====== High availability with Heartbeat and DRBD on Debian ======
===== Author: Philipp Noack =====
Note: If you clone the first server after setup you will NOT get it running. The second server has to be installed exactly like the first one!
------------------------------------------------------------------------------------------------------------
1. Debian install :
My setup was:
/boot ext3 with 100 MB and boot-flag
/ ext3 with 5 GB
swap wi th4 GB (depending on memory)
/var ext3 with 5 GB
/var2 with the rest of the space was setup but wasn't formatted, yet!
2. Install bigmem-kernel (in case of +4GB memory)
type "apt-cache search linux-image bigmem" and choose the right kernel
3. Network config: /etc/network/interfaces (eth1 will be for DRBD (RAID over TCP/IP) / heartbeat)
auto lo eth0 eth1
iface lo inet loopback
iface eth0 inet static
address 172.30.86.???
netmask 255.255.255.0
network 172.30.86.0
broadcast 172.30.86.255
gateway 172.30.86.1
iface eth1 inet static
address 192.168.1.???
netmask 255.255.255.0
network 192.168.1.0
broadcast 192.168.1.255
4. Install heartbeat:
aptitude install heartbeat
5. Install DRBD:
Add Debain Backports for DRBD8 in sources.list (included since lenny)
deb http://www.backports.org/debian etch-backports main contrib non-free
Install packages : drbd8-source, drbd8-utils
aptitude -t etch-backports install drbd8-source
aptitude -t etch-backports install drbd8-utils
Create kernel module (has to be redone if the kernel will be updated in future)
module-assistant auto-install drbd8
reboot with the new kernel.
6. Edit the DRBD config (Official documentation: http://www.drbd.org/docs/install/).

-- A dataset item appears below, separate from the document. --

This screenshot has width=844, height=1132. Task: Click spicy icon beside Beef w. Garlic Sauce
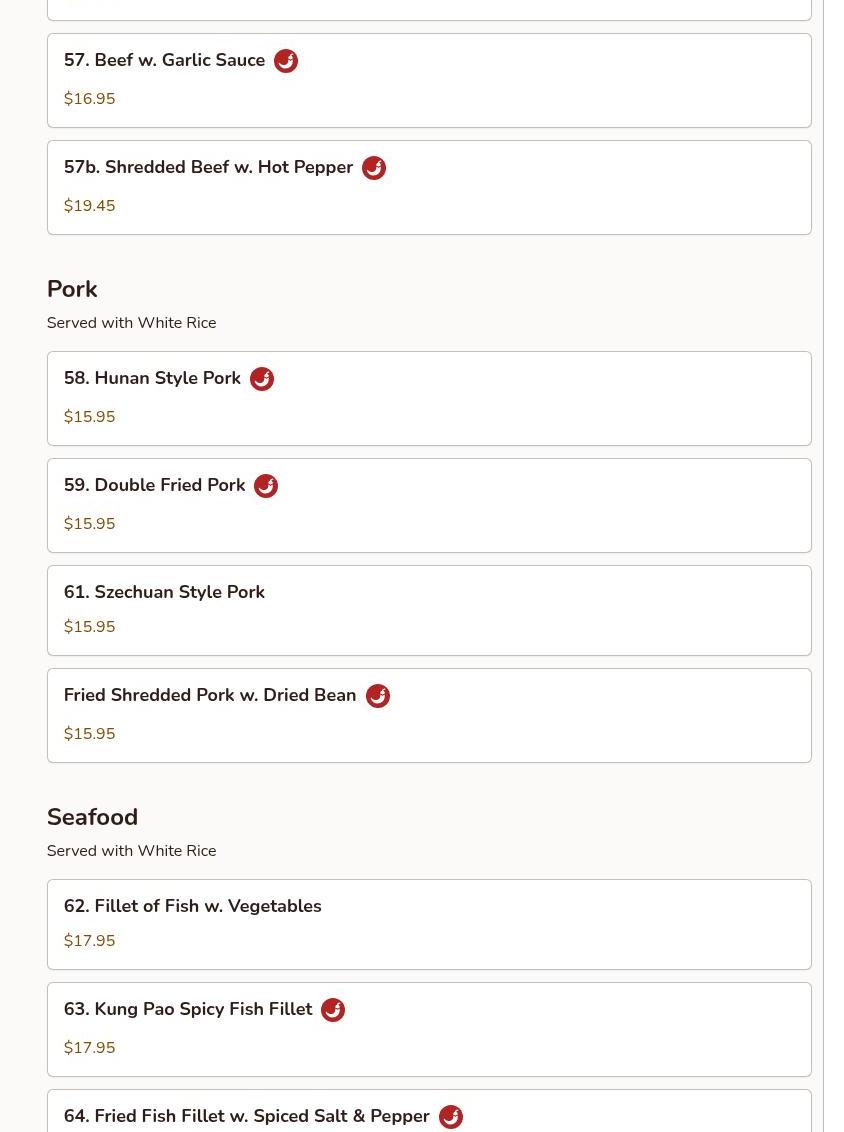pos(286,61)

Here is my config as example :
Important: You will find the name of the var2 partition in /etc/fstab. Mine was /dev/cciss/c0d0p7.
global {
usage-count yes;
}
common {
syncer { rate 700000K; }
}
resource r0 {
protocol C;
handlers {
pri-on-incon-degr "echo o > /proc/sysrq-trigger ; halt -f";
pri-lost-after-sb "echo o > /proc/sysrq-trigger ; halt -f";
local-io-error "echo o > /proc/sysrq-trigger ; halt -f";
outdate-peer "/usr/lib/heartbeat/drbd-peer-outdater -t 5";
}
startup {
degr-wfc-timeout 120; # 2 minutes.
}
disk {
on-io-error detach;
no-disk-flushes;
}
net {
after-sb-0pri disconnect;
after-sb-1pri disconnect;
after-sb-2pri disconnect;
rr-conflict disconnect;
}
syncer {
al-extents 257;
}
on mbops01 {
device /dev/drbd0;
disk /dev/cciss/c0d0p6;
address 192.168.1.1:7788;
meta-disk internal;
}
on mbops02 {
device /dev/drbd0;
disk /dev/cciss/c0d0p6;
address 192.168.1.2:7788;
meta-disk internal;
}
}
Customize the rights for DRBD:
chgrp haclient /sbin/drbdsetup
chmod o-x /sbin/drbdsetup
chmod u+s /sbin/drbdsetup
chgrp haclient /sbin/drbdmeta
chmod o-x /sbin/drbdmeta
chmod u+s /sbin/drbdmeta
7. Initialize DRBD (on both machines):
drbdadm create-md r0
check it with "cat /proc/drbd"
Warning: Do this set on the master server ONLY!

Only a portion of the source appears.